---------- Texte à lire
Information et veille juridique en droit de l'Union européenne

De nouvelles règles sur le droit d'auteur dans l'Union européenne - I

 

 

 

copyright

Auteur: DELMEIREN Frédérique

 

 

Protéger les créateurs, leur assurer une rémunération équitable lorsque leurs œuvres sont diffusées en ligne : c’est l’objet de la directive sur le droit d’auteur du 17 avril 2019 qui est entrée en vigueur dans toute l’Union européenne le 7 juin 2021 (les Etats avaient jusqu’à cette date pour la transposer dans leur droit national). Il a fallu plus de deux ans pour adopter ces nouvelles règles et modifier la législation européenne existante, largement dépassée alors que les technologies numériques ont transformé en profondeur aussi bien la production que la distribution et l’accès aux oeuvres.

Le but est de faire évoluer la protection du droit d’auteur afin d’en préserver les éléments fondamentaux : le droit moral et les droits patrimoniaux. Le premier protège confère à l’auteur d’une oeuvre de l’esprit, le droit au respect de son nom, de sa qualité et de son oeuvre. Il ne peut être cédé (caractère inaliénable) ni prescrit et confère à l’auteur différentes prérogatives : droit de divulgation, droit de paternité, droit au respect de l’intégrité de l’oeuvre et droit de repentir. Les droits patrimoniaux, eux, concernent l’exploitation exclusive de l’œuvre et recouvrent les possibilités pour l’auteur d’autoriser l’exploitation de l’oeuvre. Selon le Code de la propriété intellectuelle, ils couvrent le droit de reproduction, le droit de représentation (communication au public), le droit d’adaptation, le droit de suite et celui de demander une rémunération pour l’utilisation de l’oeuvre.

L’objectif des nouvelles règles est également de rapprocher les législations nationales.

 

Comment faire en sorte que les créateurs et titulaires de droits ne soient pas « pillés » par l’utilisation en ligne de leurs œuvres ? Comment éviter les téléchargements non autorisés ? Quelles obligations pour les fournisseurs de services de partage de contenus en ligne visés par la directive comme étant (à quelques exceptions près comme les encyclopédies coopératives en ligne) : « le(s) fournisseur(s) d'un service de la société de l'information dont l'objectif principal ou l'un des objectifs principaux est de stocker et de donner au public l'accès à une quantité importante d'œuvres protégées par le droit d'auteur ou d'autres objets protégés qui ont été téléversés par ses utilisateurs, qu'il organise et promeut à des fins lucratives » (article 2 de la directive) ? Quelles garanties pour la liberté d'expression en ligne des citoyens ? Voila quelques unes des questions auxquelles la nouvelle directive doit répondre.
--------------------
---------- Extrait source
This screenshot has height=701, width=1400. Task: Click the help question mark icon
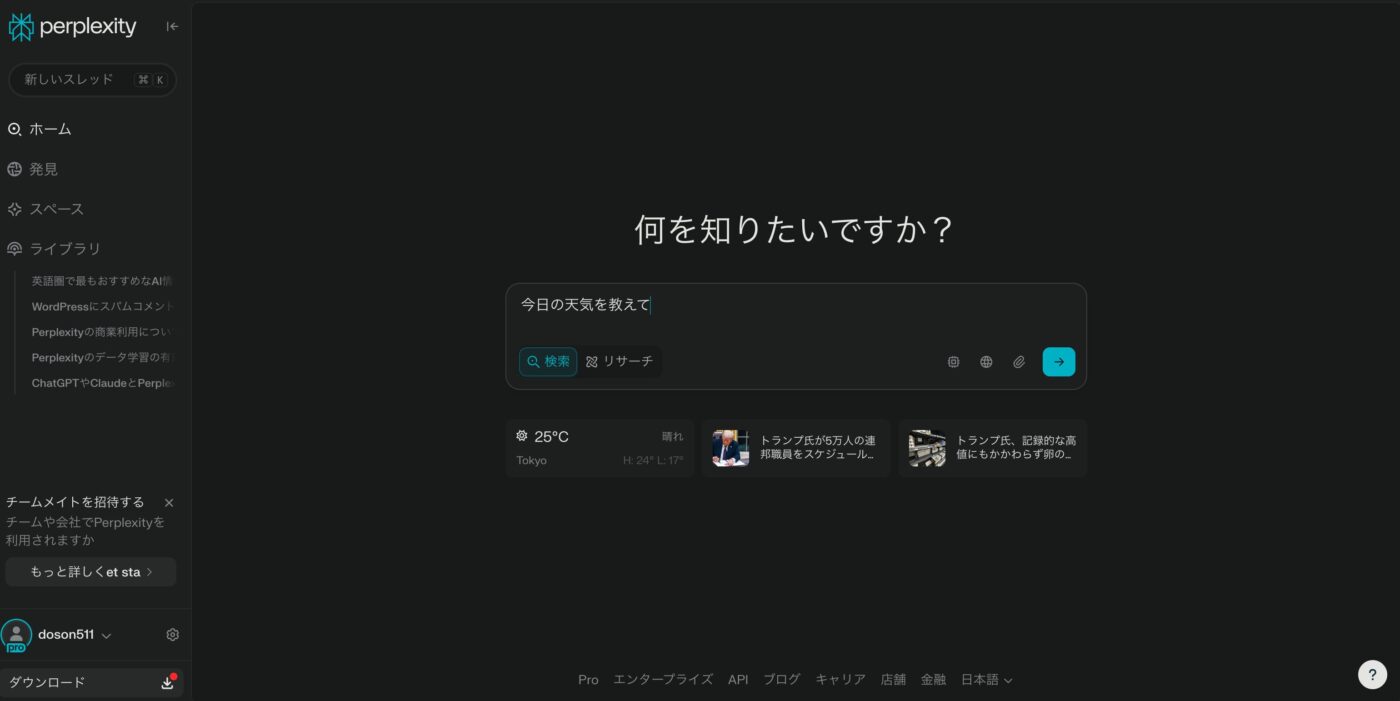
--------------------
**Tâche à réaliser**. Recopiez fidèlement le passage du texte sur le droit d'auteur, en commençant par « Auteur: DELMEIREN Frédérique » et en poursuivant jusqu'à « l’accès aux oeuvres. ».

**Réponse attendue**.
Auteur: DELMEIREN Frédérique

 

 

Protéger les créateurs, leur assurer une rémunération équitable lorsque leurs œuvres sont diffusées en ligne : c’est l’objet de la directive sur le droit d’auteur du 17 avril 2019 qui est entrée en vigueur dans toute l’Union européenne le 7 juin 2021 (les Etats avaient jusqu’à cette date pour la transposer dans leur droit national). Il a fallu plus de deux ans pour adopter ces nouvelles règles et modifier la législation européenne existante, largement dépassée alors que les technologies numériques ont transformé en profondeur aussi bien la production que la distribution et l’accès aux oeuvres.